Like most of Wates’ music, the songs on “Joe’s Cafe” started as parts of the bigger story he wanted to tell.
“For me to write a song, I have to have an idea for a larger canvas in a way in that I always think in terms of complete albums,” he said. “I like to have an idea for a whole album before I write a song so I can envision where that particular song might fit in the album.”
Wates started playing guitar around the age of 16, but he didn’t think about pursuing it seriously until after he left Oxford University.
While he was in college, his father passed away and Wates actually played a piece of music he had written at his father’s funeral.
After that, he said various people commissioned him to write other pieces, which led to a career in songwriting.
“It just led on from there,” he said. “One thing led to another and I never really looked back. I just sort of fell into it really.”
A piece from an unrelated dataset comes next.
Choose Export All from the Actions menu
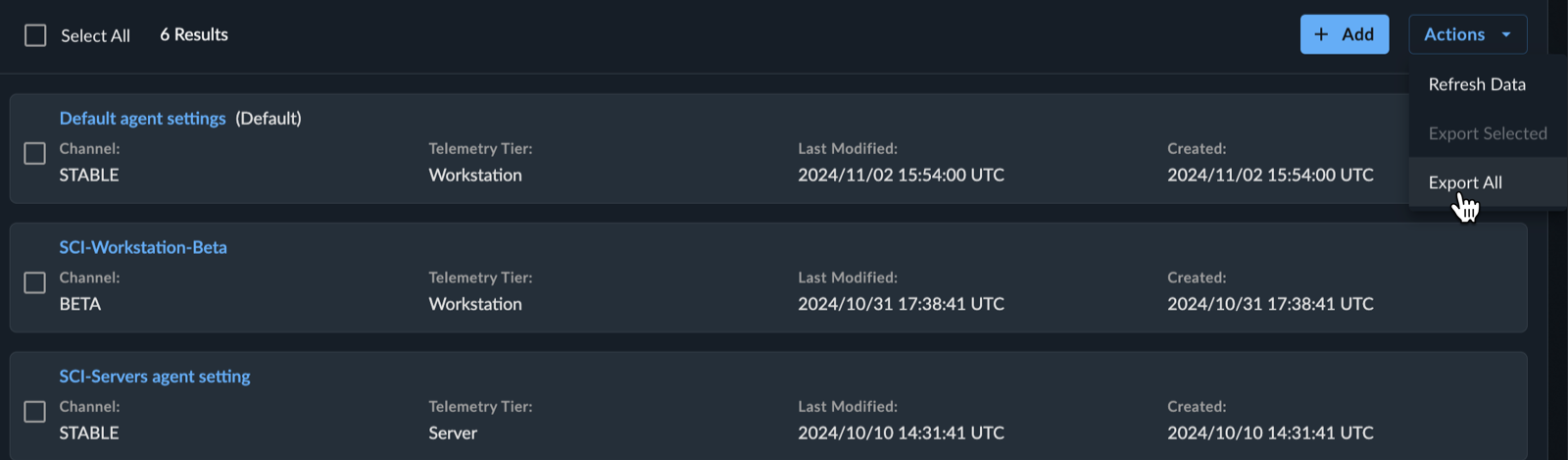 (1465, 182)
Wates plays an eclectic mix of genres including acoustic, melodic art/folk, jazz, vaudeville and cabaret. But the common thread among everything he plays is his desire to tap into his audience’s emotions.
“I try to speak to people’s feelings more than anything else,” he said.
Wates’ ninth solo album, titled “The Lights of Paris,” highlights how even within the world’s darkness and dangers, there are still glimmers of hope and beauty that provide promise for a better tomorrow.
Wates moved to Paris in 2001 and lived there before coming to the U.S. The inspiration and namesake of that album were the lights that fill the Parisian skyline, serving as a symbol for “all that is good about us as people,” Wates said.
“Paris has always been a city of light,” he said. “It represents beauty and art and love and all the things that distinguish human beings from other species … It’s a city that was made by artists and people who believed that beauty is important in life, that it’s not just some luxury; it’s actually a very central quality for us all.”
Though named after the illumination he saw in Paris, Wates said the album itself is actually more about events and encounters he has seen in America.
During his time in the U.S., Wates said he has seen a lot of negativity and violence here, particularly the 2018 mass shooting in Parkland, Fla., where a gunman killed 17 people at Marjory Stoneman Douglas High School and injured 17 others.
But just like the lights in the darkness that he saw in Paris, Wates sees the beauty in America’s desire to do better and be better despite its struggles as a nation.
“I think the impression I have most about America is that you still believe that a good society is possible,” he said. “I think a lot of other countries have given up on that and they’re just repeating the old forms. But America is still a place that looks to the future.”